A month ago, we met to discuss the first volume of The Yeshiva, a two-volume novel by one of Yiddish literature's greatest writers, Chaim Grade (1910-1982). The book, which appeared in Yiddish in 1967 and in English translation in 1976, is Grade's crowning achievement, culminating his turn from poetry to prose following the Second World War and his emigration to America. From his apartment in the Bronx, New York, where he lived with his said-to-be overprotective wife, Ina Hecker-Grade, Chaim Grade produced a series of full-length works combining fiction and memoir, starting with My Mother's Sabbath Days, giving witness to the interwar world of Orthodox Jewry in and around Vilna as it was before its obliteration.
Grade's work provides invaluable insights into complex characters struggling to live in Jewish society while in relation to its higher values. The Yeshiva represents the special world of Musar, in which we encounter the tormented hero, Tsemakh Atlas, who no longer believes in God but clings to Musar's ethical teachings to the extent that his ungovernable passions allow him. Tsemakh is an extreme case of homo religiosus at the precipice of modern secular transformation.
I will suggest two frameworks for the concluding discussion of The Yeshiva, one in Chaim Grade's own words and terms, and the other in a contemporary "queer-feminist" reading of the the sex-gender system in traditional Orthodox Judaism. Each of these frameworks focuses on the transformation of Jewish life in relation to Western European culture and the promises of modernity.
My War with Hersch Rasseyner: Prelude to the Yeshiva
Chaim Grade published a piece of short fiction in English, "My War with Hersh Rasseyner," in the November 1953 issue of the magazine, Commentary. Written in the first person, the piece appears to be a straight memoir of the author's chance encounters and reconstructed dialogues with a one-time fellow Novaredok Musarnik, Hersh Rasseyner. The first encounter occurs in Bialystock in 1937, after Grade has left the life of the yeshiva to become a secular writer. The next occurs in Soviet-occupied Vilna, in 1939, and the last in Paris, after the war, in 1948.
Rasseyner survived the concentration camp as Grade has survived his wanderings behind Soviet lines. Both are marked as mourners and witnesses to the destruction of the war and its price for the Jews. Through these trials, Rasseyner has not only kept his faith. He has strengthened his belief in God's wisdom. The story is perhaps best understood as the continual struggle inside Grade between the two poles of his Jewish conscience--the Musarnik, the faithful believer and brutal scrutinizer of motives and passions, and the secular writer who has opted to believe in individual creativity and the worldliness of Western culture's humanistic values. Grade refers to himself as Chaim Vilner, the name he later used in his 1968 novel in Yiddish, Tsemakh Atlas, published in English as The Yeshiva.
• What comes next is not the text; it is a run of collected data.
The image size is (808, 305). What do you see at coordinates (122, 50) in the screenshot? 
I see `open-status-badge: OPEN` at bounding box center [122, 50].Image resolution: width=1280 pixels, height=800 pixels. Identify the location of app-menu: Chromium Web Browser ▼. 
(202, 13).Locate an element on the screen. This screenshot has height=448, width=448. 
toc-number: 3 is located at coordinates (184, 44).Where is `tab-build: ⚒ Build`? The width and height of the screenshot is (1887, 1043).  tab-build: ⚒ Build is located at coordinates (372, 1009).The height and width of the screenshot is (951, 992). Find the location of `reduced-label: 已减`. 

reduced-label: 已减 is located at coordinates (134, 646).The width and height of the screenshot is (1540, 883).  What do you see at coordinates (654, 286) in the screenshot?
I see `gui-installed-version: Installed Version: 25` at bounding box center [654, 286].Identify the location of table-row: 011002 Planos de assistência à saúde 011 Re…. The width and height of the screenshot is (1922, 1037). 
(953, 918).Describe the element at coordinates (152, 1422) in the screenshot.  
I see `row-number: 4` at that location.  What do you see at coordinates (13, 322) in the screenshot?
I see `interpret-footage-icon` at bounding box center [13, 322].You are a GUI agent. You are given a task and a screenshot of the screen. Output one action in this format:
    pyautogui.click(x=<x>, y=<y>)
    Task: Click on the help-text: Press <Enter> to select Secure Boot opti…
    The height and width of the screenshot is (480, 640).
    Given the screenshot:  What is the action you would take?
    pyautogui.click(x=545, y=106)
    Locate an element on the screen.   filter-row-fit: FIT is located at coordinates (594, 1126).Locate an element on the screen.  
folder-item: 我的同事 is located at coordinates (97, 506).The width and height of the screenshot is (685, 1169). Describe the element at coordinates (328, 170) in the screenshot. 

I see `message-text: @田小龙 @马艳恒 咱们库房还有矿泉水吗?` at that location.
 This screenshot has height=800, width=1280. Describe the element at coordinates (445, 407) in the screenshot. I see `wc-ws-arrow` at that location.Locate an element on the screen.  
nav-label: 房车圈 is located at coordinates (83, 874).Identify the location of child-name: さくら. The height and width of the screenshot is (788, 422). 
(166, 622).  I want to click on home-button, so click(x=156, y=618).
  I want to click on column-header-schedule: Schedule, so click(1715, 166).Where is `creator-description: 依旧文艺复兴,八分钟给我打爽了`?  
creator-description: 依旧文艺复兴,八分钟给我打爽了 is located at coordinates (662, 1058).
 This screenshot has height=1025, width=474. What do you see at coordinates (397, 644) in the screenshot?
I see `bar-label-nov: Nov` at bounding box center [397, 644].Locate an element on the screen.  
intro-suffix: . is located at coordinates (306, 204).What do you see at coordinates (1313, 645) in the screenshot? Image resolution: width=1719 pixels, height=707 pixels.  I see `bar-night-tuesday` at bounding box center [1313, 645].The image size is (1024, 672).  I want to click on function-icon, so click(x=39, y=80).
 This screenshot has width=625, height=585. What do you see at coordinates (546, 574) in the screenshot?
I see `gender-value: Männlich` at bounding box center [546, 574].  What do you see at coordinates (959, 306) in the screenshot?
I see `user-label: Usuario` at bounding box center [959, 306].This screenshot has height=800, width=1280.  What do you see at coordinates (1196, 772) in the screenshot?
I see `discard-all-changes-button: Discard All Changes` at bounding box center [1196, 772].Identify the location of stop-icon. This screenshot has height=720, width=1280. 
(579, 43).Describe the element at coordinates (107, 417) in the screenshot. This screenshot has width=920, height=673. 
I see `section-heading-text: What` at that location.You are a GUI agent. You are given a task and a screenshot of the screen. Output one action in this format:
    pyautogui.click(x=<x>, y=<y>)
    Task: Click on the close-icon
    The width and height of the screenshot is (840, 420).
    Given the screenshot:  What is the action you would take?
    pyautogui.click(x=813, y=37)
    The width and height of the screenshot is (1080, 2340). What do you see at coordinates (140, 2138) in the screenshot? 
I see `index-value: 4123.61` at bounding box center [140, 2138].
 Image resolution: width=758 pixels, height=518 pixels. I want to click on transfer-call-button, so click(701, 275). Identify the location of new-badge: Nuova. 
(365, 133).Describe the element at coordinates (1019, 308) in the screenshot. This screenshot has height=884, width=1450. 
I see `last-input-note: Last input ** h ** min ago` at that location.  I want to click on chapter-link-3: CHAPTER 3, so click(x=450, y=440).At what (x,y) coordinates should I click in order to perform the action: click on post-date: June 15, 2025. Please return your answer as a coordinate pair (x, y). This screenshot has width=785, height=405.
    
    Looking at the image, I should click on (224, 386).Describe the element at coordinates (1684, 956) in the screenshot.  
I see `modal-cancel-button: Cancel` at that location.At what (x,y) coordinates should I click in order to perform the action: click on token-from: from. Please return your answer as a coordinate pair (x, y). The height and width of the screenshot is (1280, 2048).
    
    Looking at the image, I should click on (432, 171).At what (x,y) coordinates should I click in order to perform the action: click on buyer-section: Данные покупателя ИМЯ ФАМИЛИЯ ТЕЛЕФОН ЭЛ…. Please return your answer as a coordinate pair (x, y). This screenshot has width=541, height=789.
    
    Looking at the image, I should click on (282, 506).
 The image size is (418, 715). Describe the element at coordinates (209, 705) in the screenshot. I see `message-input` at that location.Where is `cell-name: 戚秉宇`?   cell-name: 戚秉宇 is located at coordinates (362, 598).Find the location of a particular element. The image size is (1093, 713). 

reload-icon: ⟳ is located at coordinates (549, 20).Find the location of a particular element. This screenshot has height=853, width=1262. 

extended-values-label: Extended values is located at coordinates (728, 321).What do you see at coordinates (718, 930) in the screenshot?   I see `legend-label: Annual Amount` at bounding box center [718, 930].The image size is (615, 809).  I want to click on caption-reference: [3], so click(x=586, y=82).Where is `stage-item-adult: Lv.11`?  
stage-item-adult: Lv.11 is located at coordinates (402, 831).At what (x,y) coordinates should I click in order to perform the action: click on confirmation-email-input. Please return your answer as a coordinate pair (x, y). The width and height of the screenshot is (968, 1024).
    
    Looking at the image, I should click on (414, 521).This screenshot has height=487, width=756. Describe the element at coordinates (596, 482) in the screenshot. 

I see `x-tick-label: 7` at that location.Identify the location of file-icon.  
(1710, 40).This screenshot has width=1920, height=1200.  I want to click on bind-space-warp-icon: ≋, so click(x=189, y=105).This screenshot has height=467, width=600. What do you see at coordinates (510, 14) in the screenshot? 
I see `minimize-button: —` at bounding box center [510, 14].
The Yeshiva: A Queer Feminist Reading of Jews and Gender
Not least, we can read The Yeshiva to think about problems of gender in Orthodox Jewish culture. The 2011 article below by Naomi Seidman offers an innovative way to view the prohibitions and profound estrangement in relations between Jewish men and women in the novel. As with the Bratslaver Hasidim, we find a passionate, exclusionary male world of daily life, scholarship and spiritual learning. Using a broad notion of 'queerness' to mean reading against the modern Western cultural grain, Seidman provides a way of acknowledging such intense male homosociality not as masked homosexual desire, but as part of the gender system linking families into communities undergoing strain from those very same Western modernizing forces. Seidman can help us to see past our own tendencies to use an individualizing Western psychology to understand Tsemakh Atlas's dysfunctional relationships with women. It also opens a new window on the sex-gender system in 'traditional' Ashkenazic community life.